For the defense attorneys, that means they can hammer in their oral statements:

  • So where's the public nuisance if 1.3% of children tested have elevated levels of lead in their blood? That's down 22% from just 2006.  The whole contention that a public nuisance exists in RI because of the vestige of lead paint in housing comes under severe challenge.
  • So why wasn't the steady and significant decline during the past several years brought to the attention of the jury in the second lead paint trial?  Defense attorneys claim that those figures in the LESS database had been available during that trial and for whatever reason had been kept from the jurors.  Instead, the plaintiff attorney Assistant Attorney General Neil Kelly asserted that the progress in the prevention of lead poisoning in RI had "reached a plateau."  Therefore, intervention, in the form of abatement, was imperative.
  • Obviously, abatement is not needed, particularly abatement to the tune of $2.4 billion, which the plaintiff estimates in its abatement plan presented to RI Superior Court.

The plaintiff attorneys now have to hammer:

  • Yes, a public nuisance did exist and still exists.  Perhaps one did exist at the beginning of the lead paint public nuisance litigation in the late 1990s.  But it will be difficult to present an argument that lead currently contributes to the presence of a public nuisance currently in RI. To do this would entail defaulting to rhetoric that even one case of an elevated level of lead in the blood is one case too many.  Good luck.
  • That the numbers of a decline in new incidences of elevated lead levels [LESS Database] were available to the defense attorneys during the trial.  The plaintiff attorneys have to argue that if defense lawyers had been vigilant they would have known about the figure and if they had been persistent they could have obtained them.

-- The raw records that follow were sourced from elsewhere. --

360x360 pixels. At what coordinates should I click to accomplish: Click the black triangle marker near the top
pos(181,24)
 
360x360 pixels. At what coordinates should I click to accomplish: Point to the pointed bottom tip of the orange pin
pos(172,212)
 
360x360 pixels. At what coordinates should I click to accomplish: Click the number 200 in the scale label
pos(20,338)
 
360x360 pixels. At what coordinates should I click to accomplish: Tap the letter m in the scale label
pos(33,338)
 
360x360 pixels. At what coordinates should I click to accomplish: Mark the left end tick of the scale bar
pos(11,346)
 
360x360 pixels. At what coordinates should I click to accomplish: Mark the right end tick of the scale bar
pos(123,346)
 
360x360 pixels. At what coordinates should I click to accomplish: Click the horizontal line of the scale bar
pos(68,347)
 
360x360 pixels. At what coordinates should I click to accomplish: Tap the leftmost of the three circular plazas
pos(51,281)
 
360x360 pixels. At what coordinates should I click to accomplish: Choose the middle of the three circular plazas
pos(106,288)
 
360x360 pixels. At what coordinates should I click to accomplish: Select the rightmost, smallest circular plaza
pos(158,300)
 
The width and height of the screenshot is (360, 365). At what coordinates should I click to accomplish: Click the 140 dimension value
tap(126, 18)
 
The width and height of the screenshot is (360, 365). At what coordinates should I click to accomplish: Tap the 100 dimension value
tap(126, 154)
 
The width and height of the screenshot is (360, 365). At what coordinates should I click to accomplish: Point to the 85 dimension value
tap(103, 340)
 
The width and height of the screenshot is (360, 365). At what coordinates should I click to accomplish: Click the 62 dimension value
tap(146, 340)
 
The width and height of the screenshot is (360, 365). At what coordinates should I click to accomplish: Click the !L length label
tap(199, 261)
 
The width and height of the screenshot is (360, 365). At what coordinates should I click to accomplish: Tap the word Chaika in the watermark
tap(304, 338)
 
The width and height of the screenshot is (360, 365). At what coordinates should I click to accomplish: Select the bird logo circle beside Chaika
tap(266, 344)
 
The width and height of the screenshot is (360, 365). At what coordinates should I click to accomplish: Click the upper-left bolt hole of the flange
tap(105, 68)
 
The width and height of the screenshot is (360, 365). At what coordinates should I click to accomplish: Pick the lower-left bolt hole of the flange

In addition, the assertion of a "plateau' condition would have to be defended. The LESS Database is a core point of contention between the two parties.  It was picked over during a two-day hearing in RI Superior Court in August 2006.
  • The rationale for abatement of any kind.  Laws are on the books for the landlords to maintain their properties as lead-safe.  Defense attorneys argue that any other kind of abatement program eliminates the incentive for landlords to proactively prevent lead-paint hazards. Perhaps the best bet is to argue for a new trial for compensatory damages, that is, to recover the more than $26 million which three state agencies have already spent on the lead paint prevention, diagnosis and treatment.  However, if we read the defense attorneys' briefs rebutting the compensatory damages claim, this could be a tough sell legally.  If it's sold as a liberal argument about "fairness" and "doing the right thing," it perhaps could be sold to a RI SC.

In this long-running chess game, we are all eager to watch the masters' actual moves on May 15th.